Much of “Spinning Gold” is devoted to Bogart’s experiences discovering, mentoring and sometimes getting into creative disputes with talent, and this is when the film runs into insurmountable roadblocks. Some very talented artists are overmatched because they’ve been asked to provide the vocals for a few of the greatest pop, rock and soul singers of all time, and it’s an untenable position. When we hear “Lean on Me” and “Ain’t No Sunshine” performed by Pink Sweats, it’s only a reminder there’s never been anyone like Bill Withers. When Jason Derulo does “It’s Your Thing,” we want to hear the original lead vocals by Ron Isley. Heck, even the Sam Harris/Casey Likes version of “Shout It Loud” can’t stack up to the KISS original. (Probably the most impressive impersonation/performance comes from Ledisi, who does a superb take on “Midnight Train to Georgia.” It’s not Glady Knight—how could it be?—but it’s damn good.)

An impersonation of Gladys Knight by Ledisi (with Jeremy Jordan) is one of the most impressive of the musical portrayals in “Spinning Gold.” (Hero Partners & Howling Wolf Films)

Michelle Monaghan does fine work as Bogart’s first wife, as does Lyndsy Fonseca as wife No. 2. Stunt casting abounds in “Spinning Gold,” with familiar faces from Chris Redd to Jay Pharoah to Dan Fogler to Peyton List to Michael Ian Black to Vincent Pastore popping in for smallish supporting turns. We even get Sebastian Maniscalco, nearly buried under wig and mustache, as the Italian composer and producer Giorgio Moroder.
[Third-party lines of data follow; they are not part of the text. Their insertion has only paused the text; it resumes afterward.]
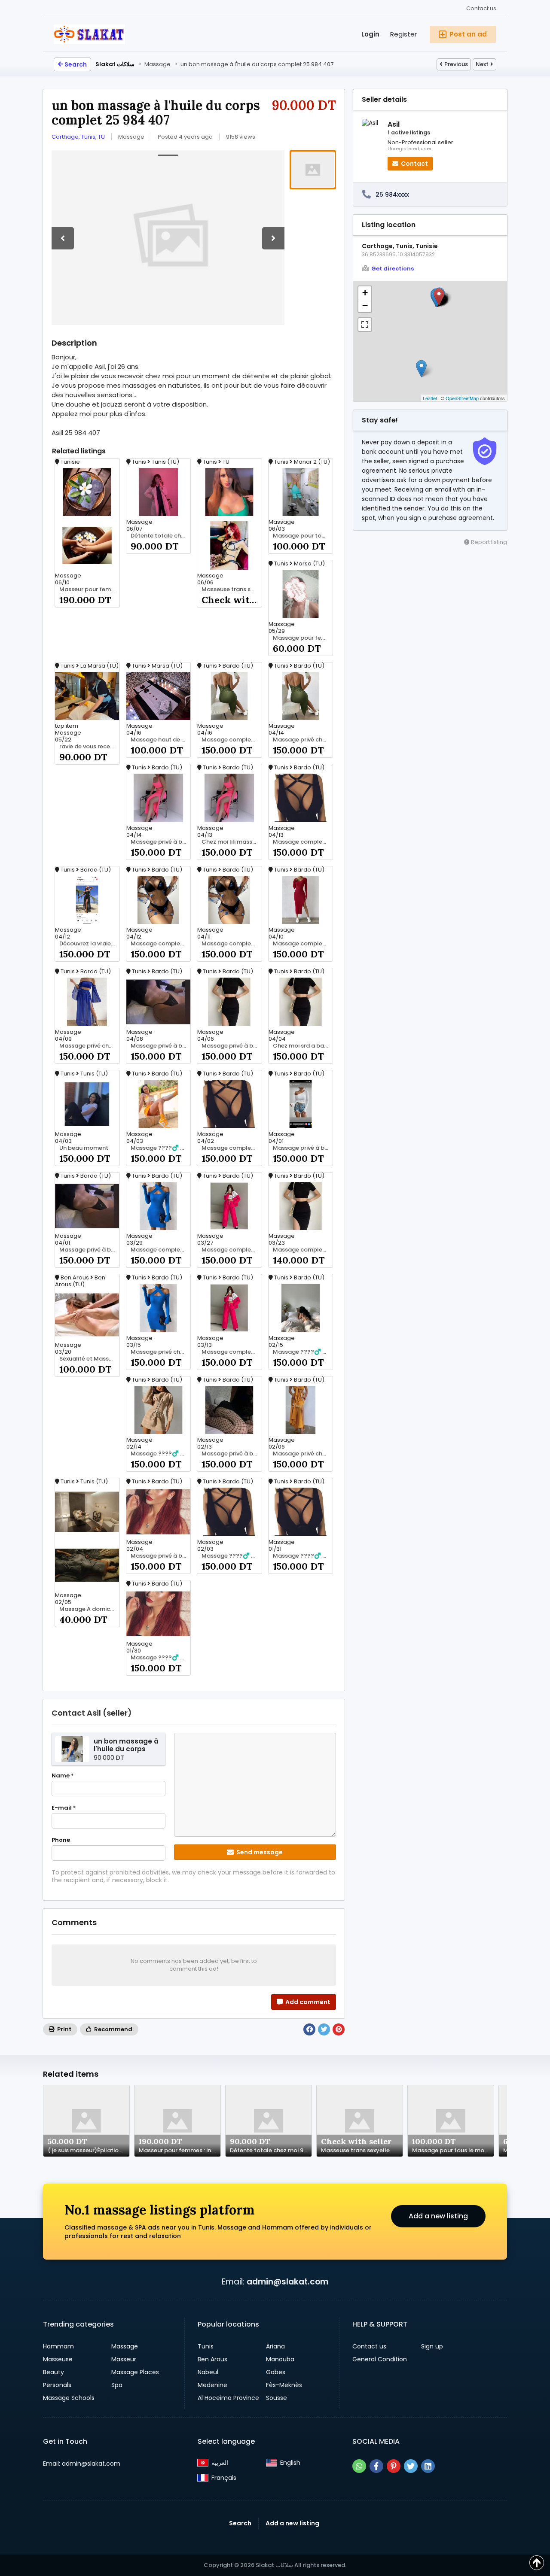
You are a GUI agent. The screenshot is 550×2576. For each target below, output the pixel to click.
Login (370, 34)
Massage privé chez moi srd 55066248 (161, 1352)
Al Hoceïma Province (228, 2398)
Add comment (307, 2002)
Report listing (488, 542)
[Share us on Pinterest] (393, 2466)
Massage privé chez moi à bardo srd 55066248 (303, 739)
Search (75, 64)
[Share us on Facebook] (376, 2466)
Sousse (276, 2398)
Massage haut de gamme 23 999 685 (161, 739)
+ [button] (365, 292)
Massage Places (135, 2372)
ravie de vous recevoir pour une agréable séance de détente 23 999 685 (89, 746)
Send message (259, 1852)
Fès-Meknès (284, 2385)
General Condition (379, 2359)
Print (63, 2029)
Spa (116, 2385)
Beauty (53, 2372)
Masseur (123, 2359)
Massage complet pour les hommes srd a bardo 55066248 (232, 943)
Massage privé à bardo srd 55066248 (303, 1148)
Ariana (275, 2346)
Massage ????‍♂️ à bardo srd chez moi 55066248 (232, 1555)
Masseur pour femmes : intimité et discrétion (89, 589)
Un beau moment (83, 1148)
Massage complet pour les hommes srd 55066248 (303, 1249)
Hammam (58, 2346)
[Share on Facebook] (309, 2029)
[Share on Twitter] (324, 2029)
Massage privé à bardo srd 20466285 (161, 841)
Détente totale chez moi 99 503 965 (161, 535)
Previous (456, 64)
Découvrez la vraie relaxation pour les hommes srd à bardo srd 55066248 (89, 943)
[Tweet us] (411, 2466)
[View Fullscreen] (364, 324)
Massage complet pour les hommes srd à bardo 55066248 (161, 943)
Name (62, 1776)
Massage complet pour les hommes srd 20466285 (232, 1352)
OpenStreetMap (462, 398)
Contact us (481, 8)
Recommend (112, 2029)
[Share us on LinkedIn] (428, 2466)
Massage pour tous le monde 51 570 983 (303, 535)
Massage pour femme (303, 638)
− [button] (365, 305)
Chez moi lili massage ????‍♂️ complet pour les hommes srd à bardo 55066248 (232, 841)
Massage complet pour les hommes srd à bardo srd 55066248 (232, 1249)
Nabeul (208, 2372)
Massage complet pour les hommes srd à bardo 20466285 (232, 739)
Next (482, 64)
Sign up (432, 2346)
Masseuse (58, 2359)
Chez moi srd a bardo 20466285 (303, 1045)
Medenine (212, 2385)
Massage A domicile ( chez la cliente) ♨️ (89, 1609)
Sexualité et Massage (89, 1358)
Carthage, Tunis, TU (78, 137)
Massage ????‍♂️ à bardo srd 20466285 (161, 1148)
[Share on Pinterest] (339, 2029)
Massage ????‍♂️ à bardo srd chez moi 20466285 (161, 1453)
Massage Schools (69, 2398)
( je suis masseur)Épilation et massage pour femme (88, 2150)
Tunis (206, 2346)
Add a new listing (438, 2216)
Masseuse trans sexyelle (232, 589)
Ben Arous (212, 2359)
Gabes (275, 2372)
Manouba (280, 2359)
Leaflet (430, 398)
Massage (124, 2346)
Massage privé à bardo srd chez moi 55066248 (232, 1045)
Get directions (392, 269)
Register (403, 34)
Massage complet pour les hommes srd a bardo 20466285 (303, 943)
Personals (57, 2385)
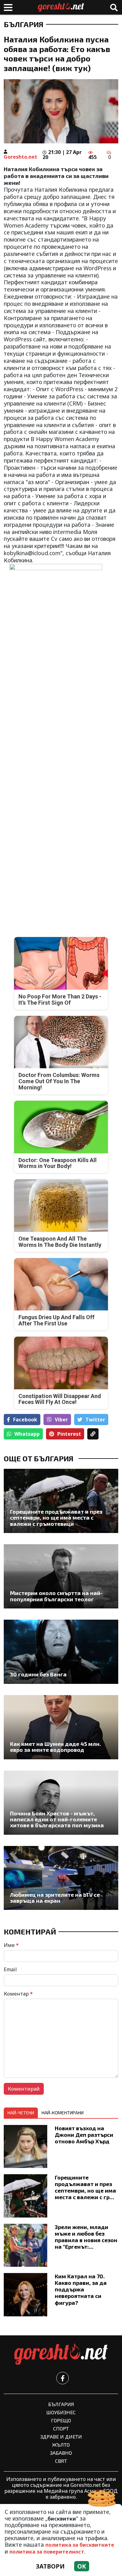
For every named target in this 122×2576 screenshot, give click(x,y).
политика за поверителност (46, 2551)
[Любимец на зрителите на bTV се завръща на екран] (61, 1878)
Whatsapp (27, 1433)
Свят (61, 2461)
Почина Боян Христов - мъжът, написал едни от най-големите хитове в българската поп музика (57, 1819)
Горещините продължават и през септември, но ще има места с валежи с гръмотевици (56, 1518)
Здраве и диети (61, 2436)
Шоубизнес (61, 2412)
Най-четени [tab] (21, 2112)
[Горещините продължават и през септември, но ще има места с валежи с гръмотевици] (61, 1501)
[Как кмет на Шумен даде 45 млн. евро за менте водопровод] (61, 1727)
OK (81, 2566)
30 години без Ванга (38, 1674)
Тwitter (95, 1419)
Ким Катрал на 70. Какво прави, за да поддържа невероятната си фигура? (81, 2289)
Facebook (25, 1419)
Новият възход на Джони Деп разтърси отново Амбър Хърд (84, 2135)
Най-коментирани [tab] (63, 2112)
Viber (61, 1419)
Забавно (61, 2453)
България (23, 24)
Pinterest (69, 1433)
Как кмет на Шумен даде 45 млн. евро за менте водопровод (55, 1747)
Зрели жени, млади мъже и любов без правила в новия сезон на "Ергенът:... (86, 2236)
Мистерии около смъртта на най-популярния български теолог (56, 1596)
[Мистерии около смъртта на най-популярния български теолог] (61, 1576)
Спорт (61, 2428)
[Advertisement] (61, 727)
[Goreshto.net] (61, 2354)
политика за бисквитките (79, 2544)
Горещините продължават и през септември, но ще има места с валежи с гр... (85, 2187)
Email (10, 1969)
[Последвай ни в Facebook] (62, 2378)
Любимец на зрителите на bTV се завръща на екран (55, 1898)
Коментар (18, 1993)
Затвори (50, 2566)
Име (11, 1945)
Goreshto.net (20, 156)
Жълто (61, 2445)
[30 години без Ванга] (61, 1652)
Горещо (61, 2420)
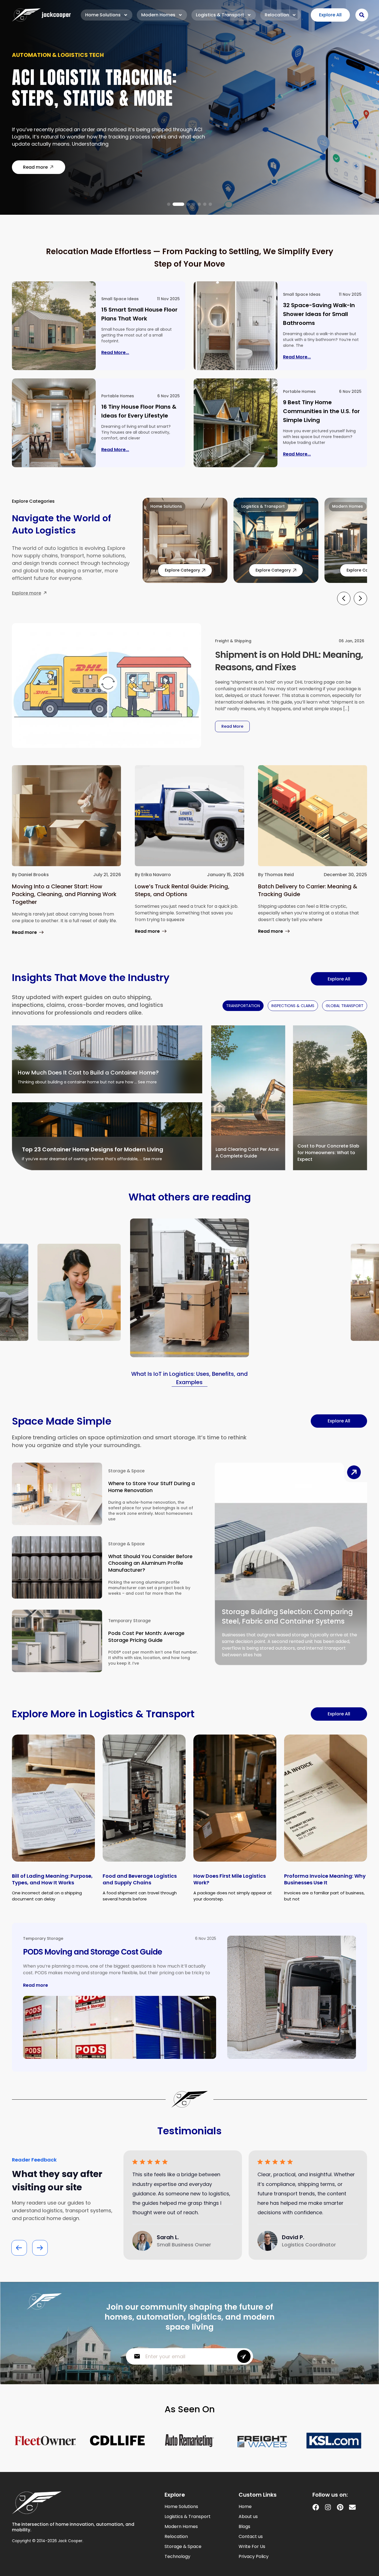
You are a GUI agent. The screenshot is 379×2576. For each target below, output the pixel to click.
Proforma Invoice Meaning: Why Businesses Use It (325, 1879)
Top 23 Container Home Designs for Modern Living (92, 1149)
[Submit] (244, 2356)
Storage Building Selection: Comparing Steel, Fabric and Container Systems (287, 1616)
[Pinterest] (340, 2507)
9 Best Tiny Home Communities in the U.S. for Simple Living (321, 411)
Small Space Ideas (120, 299)
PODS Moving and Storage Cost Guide (92, 1951)
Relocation (277, 15)
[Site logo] (41, 15)
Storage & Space (126, 1471)
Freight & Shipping (233, 641)
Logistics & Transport (220, 15)
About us (248, 2516)
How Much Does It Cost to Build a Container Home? (88, 1072)
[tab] (243, 1005)
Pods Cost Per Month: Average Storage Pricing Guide (146, 1637)
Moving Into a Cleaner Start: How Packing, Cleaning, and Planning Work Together (64, 894)
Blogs (244, 2526)
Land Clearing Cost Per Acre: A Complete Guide (247, 1152)
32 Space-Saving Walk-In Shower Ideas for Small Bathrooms (319, 314)
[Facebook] (315, 2507)
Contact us (251, 2536)
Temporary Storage (129, 1621)
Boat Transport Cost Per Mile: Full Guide (106, 91)
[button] (168, 204)
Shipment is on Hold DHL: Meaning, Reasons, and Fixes (289, 660)
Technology (177, 2556)
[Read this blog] (54, 325)
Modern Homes (158, 15)
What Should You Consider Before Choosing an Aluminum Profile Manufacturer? (150, 1563)
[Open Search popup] (361, 15)
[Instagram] (328, 2507)
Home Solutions (103, 15)
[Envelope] (352, 2507)
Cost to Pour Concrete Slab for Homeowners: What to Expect (328, 1152)
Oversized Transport (44, 58)
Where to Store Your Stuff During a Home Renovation (151, 1487)
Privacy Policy (254, 2556)
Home (245, 2506)
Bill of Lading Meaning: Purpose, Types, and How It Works (52, 1879)
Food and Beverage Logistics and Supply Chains (140, 1879)
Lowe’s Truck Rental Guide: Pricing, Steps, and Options (182, 890)
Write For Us (252, 2546)
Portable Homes (117, 396)
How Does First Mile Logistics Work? (229, 1879)
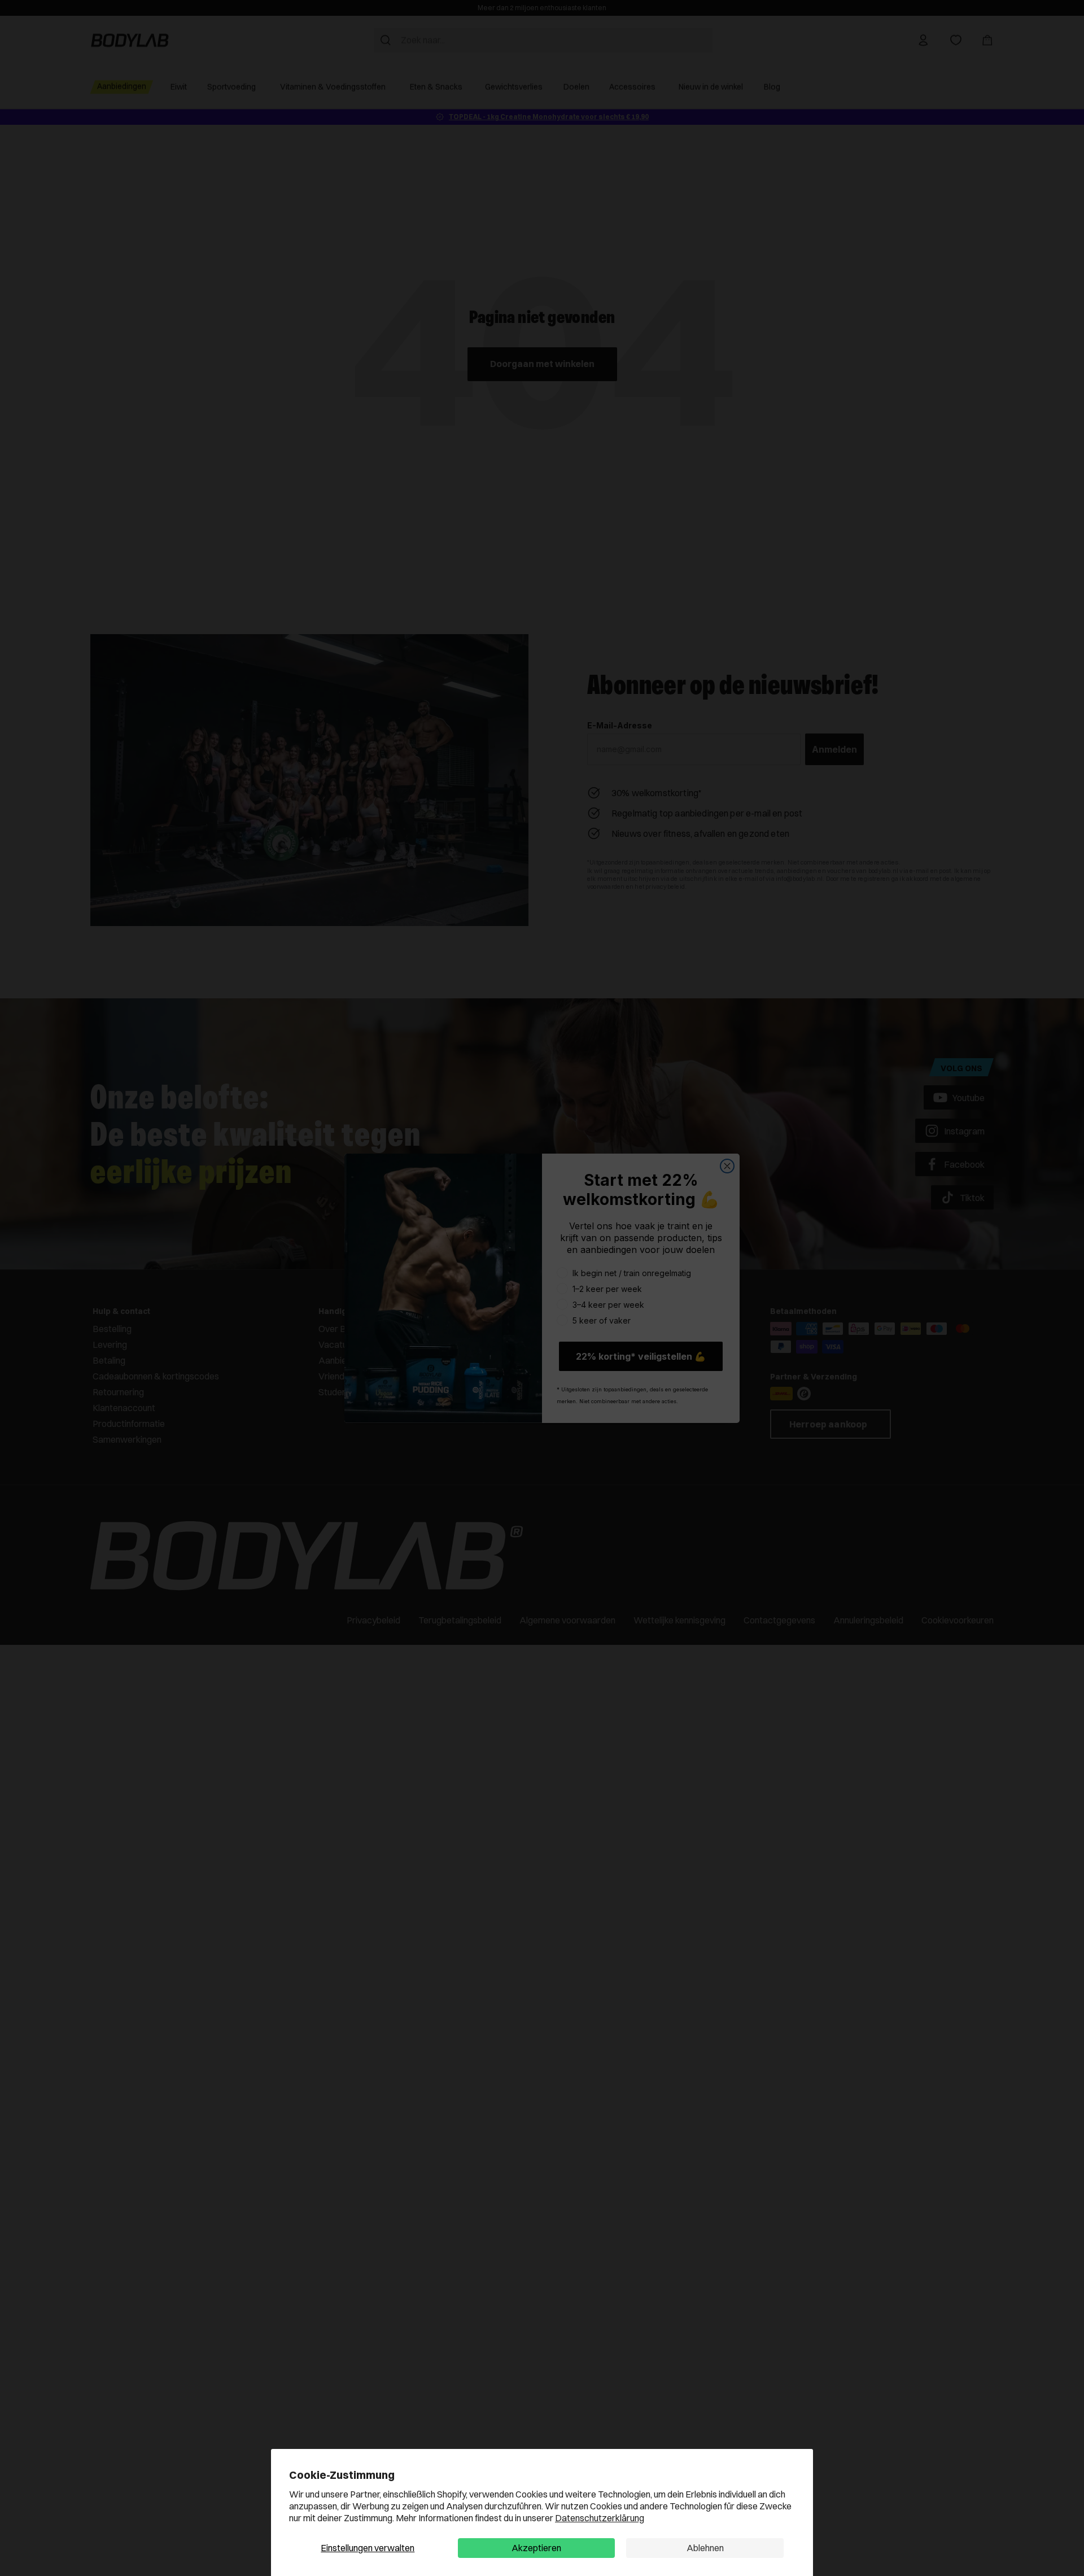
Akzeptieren (536, 2547)
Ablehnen (705, 2547)
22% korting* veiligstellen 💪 (641, 1356)
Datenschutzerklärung (599, 2517)
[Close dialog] (727, 1166)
As for Jeremy Jordan, who actually made his Broadway debut in the aforementioned “Rock of Ages”: He’s obviously talented, but there’s something light and affected to his overly mannered performance, when he’s playing what should be a fascinating, complex, charismatic and yet at times nearly tragic figure. Maybe “Spinning Gold” would have worked better as an all-out musical instead of an unsteady biopic that never truly finds its footing.